While a “winner-takes-all” situation might have dominated the markets, the demand for laser-sharp focus and expertise is already rising. Firms that specialize in specific products and segments, such as luxury single-family housing, hospitals, and medical facilities, or processing plants, will enhance their profit margins and competitive edge. Likewise, companies offering specialized services and products might expect a smaller but more regular and engaged customer base. Hence, a higher focus on customer-centricity will determine the prospects of companies who want to stay desirable and profitable.
The good news is, thanks to new educational technologies and opportunities, it’ll also be easier for the human resources to train and specialize in emerging sub-fields to meet the market demand.
5. Globalization and Standardization
The rising product and service specialization by no means translates into localized and smaller operations. In contrast, with a consolidated value chain, automation, and globalized codes of conduct, the construction ecosystem will be more internationalized than ever in the “new normal”.

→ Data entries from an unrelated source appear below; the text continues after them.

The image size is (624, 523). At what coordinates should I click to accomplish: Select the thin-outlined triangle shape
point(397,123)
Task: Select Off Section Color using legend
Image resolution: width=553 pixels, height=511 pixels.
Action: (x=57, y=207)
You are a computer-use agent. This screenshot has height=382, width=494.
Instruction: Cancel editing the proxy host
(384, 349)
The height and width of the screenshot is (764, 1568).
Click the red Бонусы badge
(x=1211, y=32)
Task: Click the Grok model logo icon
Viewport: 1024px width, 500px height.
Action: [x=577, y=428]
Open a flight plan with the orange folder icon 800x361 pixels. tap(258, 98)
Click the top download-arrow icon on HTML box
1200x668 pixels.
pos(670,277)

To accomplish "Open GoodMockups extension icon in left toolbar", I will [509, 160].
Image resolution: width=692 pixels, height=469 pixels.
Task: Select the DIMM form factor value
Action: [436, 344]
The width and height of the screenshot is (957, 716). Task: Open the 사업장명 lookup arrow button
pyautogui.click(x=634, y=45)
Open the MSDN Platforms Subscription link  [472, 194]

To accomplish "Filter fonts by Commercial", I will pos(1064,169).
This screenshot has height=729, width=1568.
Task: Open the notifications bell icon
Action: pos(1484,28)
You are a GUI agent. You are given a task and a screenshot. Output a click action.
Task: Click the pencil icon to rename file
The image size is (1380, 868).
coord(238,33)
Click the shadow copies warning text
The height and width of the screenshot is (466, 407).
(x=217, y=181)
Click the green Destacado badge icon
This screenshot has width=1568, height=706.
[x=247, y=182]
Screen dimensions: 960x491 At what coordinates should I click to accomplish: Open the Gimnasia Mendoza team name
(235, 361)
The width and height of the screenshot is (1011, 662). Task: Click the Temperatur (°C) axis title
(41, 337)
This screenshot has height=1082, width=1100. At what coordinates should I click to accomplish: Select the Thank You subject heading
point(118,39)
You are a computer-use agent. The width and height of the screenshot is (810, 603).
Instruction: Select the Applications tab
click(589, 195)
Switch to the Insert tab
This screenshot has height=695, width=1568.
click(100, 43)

Responding to the challenges of climate change, public health, and housing crises, there’ll be stricter international codes, regulations, as well as health and safety procedures. Particularly in advanced economies, governments and unions acknowledge the need to standardize building codes and create certification and approval processes for factory-built products rather than reviews of each site.
As the standardization will become a standard in the new normal of construction, the barrier to run a genuinely global operation will be lower. Additionally, with increasing collaboration opportunities and supply chain innovations, construction will have a chance to be truly international.
“New Normal” for Sustainable Growth Opportunities
Thanks to all these disruptions brought upon by advancing technologies and shifting market dynamics, there’s no doubt the new normal of construction will be one that’s kinder to the planet and its people — and undoubtedly more efficient.
Through digital-first, sustainable, and customer-centric business strategies, future-forward companies are poised to take advantage of this wind of change.